December 24 Candlelight Services, 4pm & 6pm

  • Organ Prelude: Three Versets on "Away in a Manger" by Mark Blatchly (b.1960)
    Sarah Haera Tocco, organ
    Stopping by Woods on Snowy Evening by Randall Thompson (1899-1984)
    First Parish Choir with Sarah Haera Tocco, piano
    Link to Robert Frost on video: http://www.pbs.org/wgbh/poetryeverywhere/frost.html
    Four Carols (Catalan, Basque, Neapolitan, Provençal) by Carlos Salzedo (1885-1961)
    Virginia Crumb, harp
  • Anthem: Bring Them Home by Brad Hatfield
    Michael Prichard, baritone
  • Offertory: Bring a Torch, Jeanette, Isabella
    This French melody was first published in 1553. It describes how visitors to the stable should keep their voices down so the newborn can enjoy his dreams. To this day in Provence, children dress up as shepherds and milkmaids, carrying torches and candles to Midnight Mass on Christmas Eve, while singing this noël.
    Carillon by Carlos Salzedo (1885-1961)
    Noël Provençal by Marcel Georges Lucien Grandjany (1891-1975)
    Virginia Crumb, harp
  • Postlude: Carol Fantasia by Gordon Young (1919-1998)
    Sarah Haera Tocco, organ
  • Carols & Readings: 228, 237, 244, 245, 251, 253, 530, Luke 2:1-20

December 25 Christmas Morning Tea

  • Prelude: En natus est Emmanuel by Michael Praetorius (1571-1621)
    En natus est Emanuel, quem praedixit Gabriel.
    Lo! Emmanuel is born, whom Gabriel fortold.

= Tasks for this exercise =
1. Reproduce the Christmas service program word for word.
2. Write out the records verbatim, starting with the line that contains "Given: Click the Username label" and going on through the last line of the records. Leave the pictures out of your answer.
The service program has no connection to the records.

= Records to process =
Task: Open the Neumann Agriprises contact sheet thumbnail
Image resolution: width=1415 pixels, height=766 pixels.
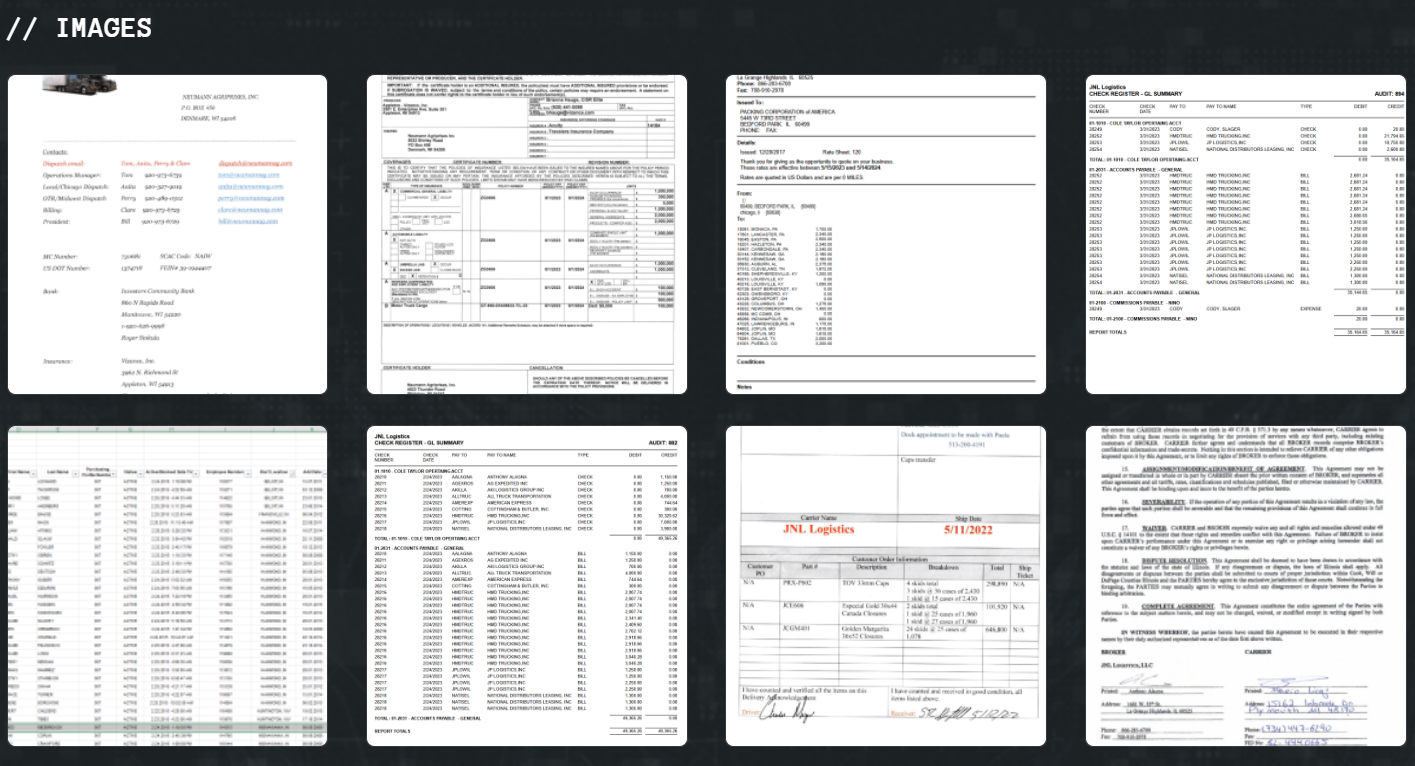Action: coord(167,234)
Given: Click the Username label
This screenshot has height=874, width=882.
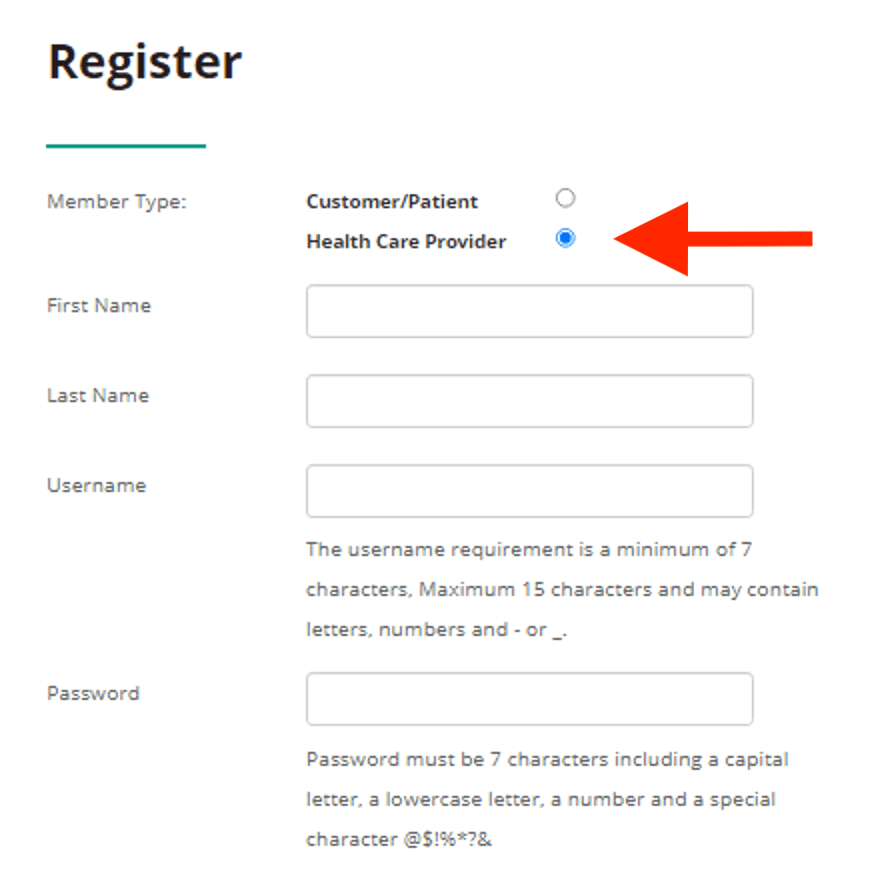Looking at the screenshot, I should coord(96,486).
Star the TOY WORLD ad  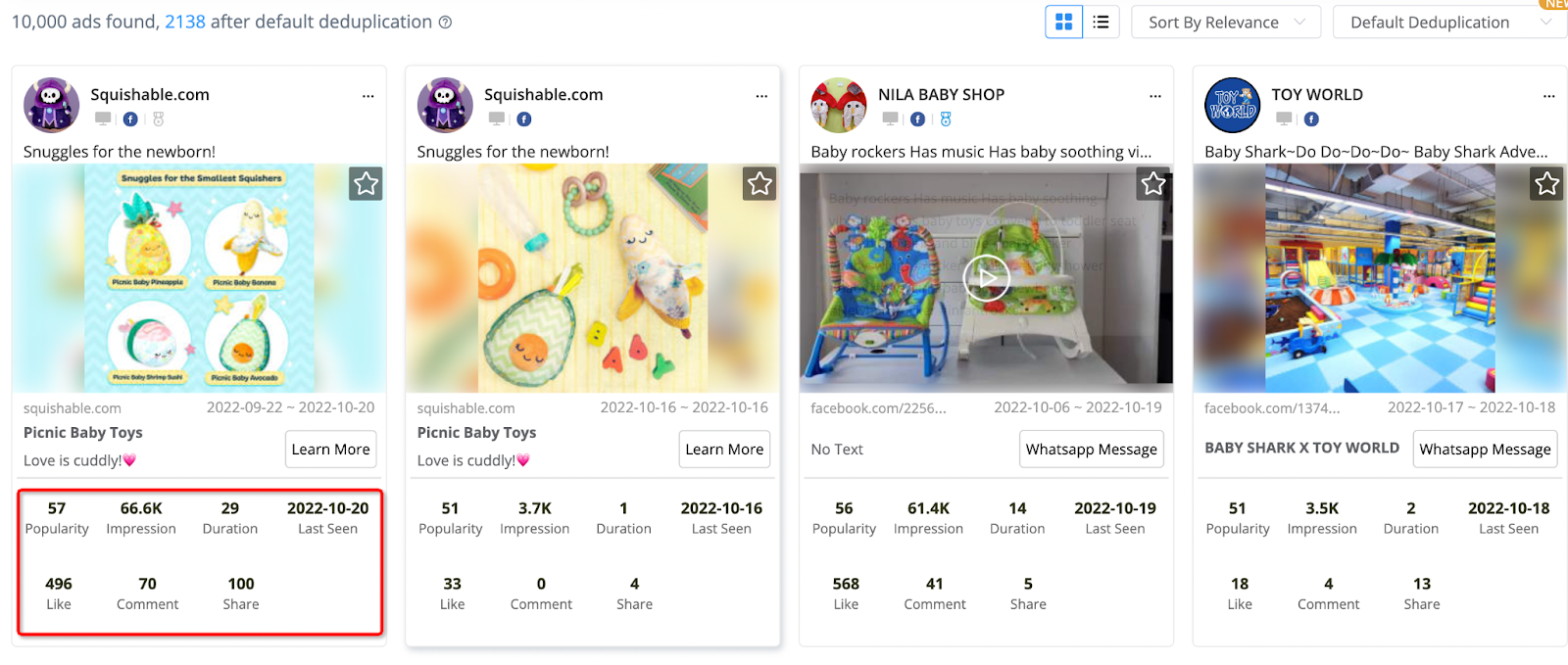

= Responses to the tasks =
1.
December 24 Candlelight Services, 4pm & 6pm

  • Organ Prelude: Three Versets on "Away in a Manger" by Mark Blatchly (b.1960)
    Sarah Haera Tocco, organ
    Stopping by Woods on Snowy Evening by Randall Thompson (1899-1984)
    First Parish Choir with Sarah Haera Tocco, piano
    Link to Robert Frost on video: http://www.pbs.org/wgbh/poetryeverywhere/frost.html
    Four Carols (Catalan, Basque, Neapolitan, Provençal) by Carlos Salzedo (1885-1961)
    Virginia Crumb, harp
  • Anthem: Bring Them Home by Brad Hatfield
    Michael Prichard, baritone
  • Offertory: Bring a Torch, Jeanette, Isabella
    This French melody was first published in 1553. It describes how visitors to the stable should keep their voices down so the newborn can enjoy his dreams. To this day in Provence, children dress up as shepherds and milkmaids, carrying torches and candles to Midnight Mass on Christmas Eve, while singing this noël.
    Carillon by Carlos Salzedo (1885-1961)
    Noël Provençal by Marcel Georges Lucien Grandjany (1891-1975)
    Virginia Crumb, harp
  • Postlude: Carol Fantasia by Gordon Young (1919-1998)
    Sarah Haera Tocco, organ
  • Carols & Readings: 228, 237, 244, 245, 251, 253, 530, Luke 2:1-20

December 25 Christmas Morning Tea

  • Prelude: En natus est Emmanuel by Michael Praetorius (1571-1621)
    En natus est Emanuel, quem praedixit Gabriel.
    Lo! Emmanuel is born, whom Gabriel fortold.

2.
Given: Click the Username label
This screenshot has height=874, width=882.
Looking at the screenshot, I should coord(96,486).
Star the TOY WORLD ad  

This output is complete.